▶ **Task to complete**
Reproduce the records below word for word, leaving out the pictures.
═════ Information shown ═════
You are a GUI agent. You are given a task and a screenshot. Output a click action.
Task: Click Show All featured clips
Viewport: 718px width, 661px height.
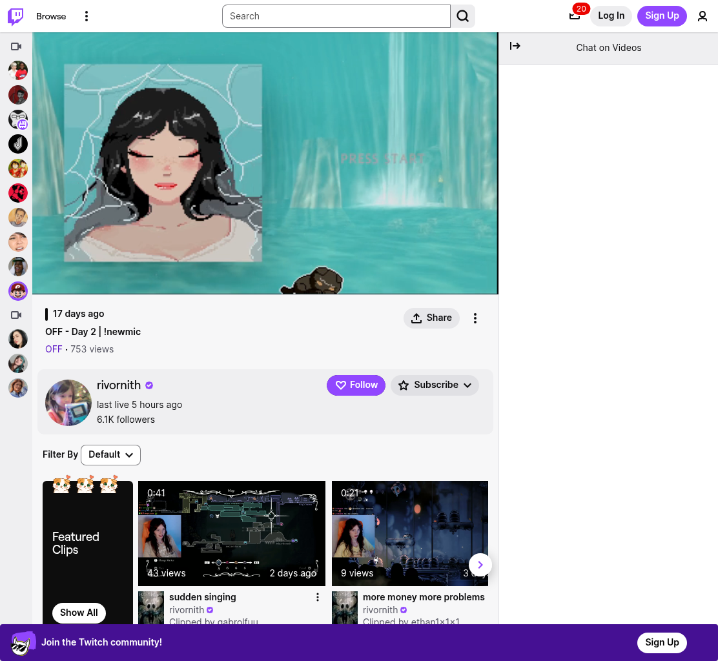tap(79, 613)
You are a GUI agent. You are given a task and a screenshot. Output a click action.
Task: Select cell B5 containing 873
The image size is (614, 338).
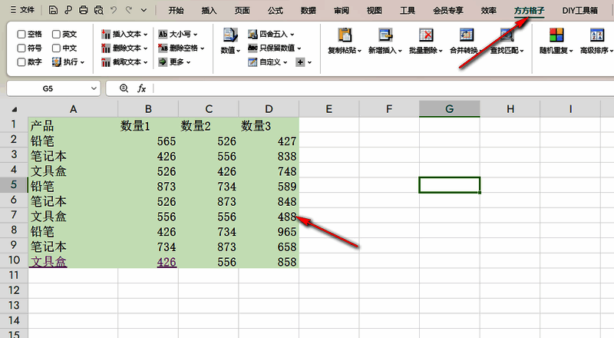[x=147, y=184]
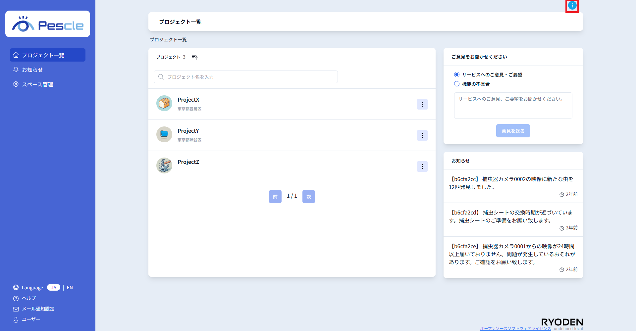Click the ProjectZ microscope avatar icon
Viewport: 636px width, 331px height.
click(x=164, y=166)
═════
▶ **Correct answer**
You are a GUI agent. You are given a task and a screenshot. Output a click action.
Task: Click Show All featured clips
Viewport: 718px width, 661px height.
tap(79, 613)
You are a GUI agent. You are given a task and a screenshot. Output a click action.
Task: Select cell B5 containing 873
The image size is (614, 338).
[x=147, y=184]
Click the ProjectZ microscope avatar icon
Viewport: 636px width, 331px height.
click(x=164, y=166)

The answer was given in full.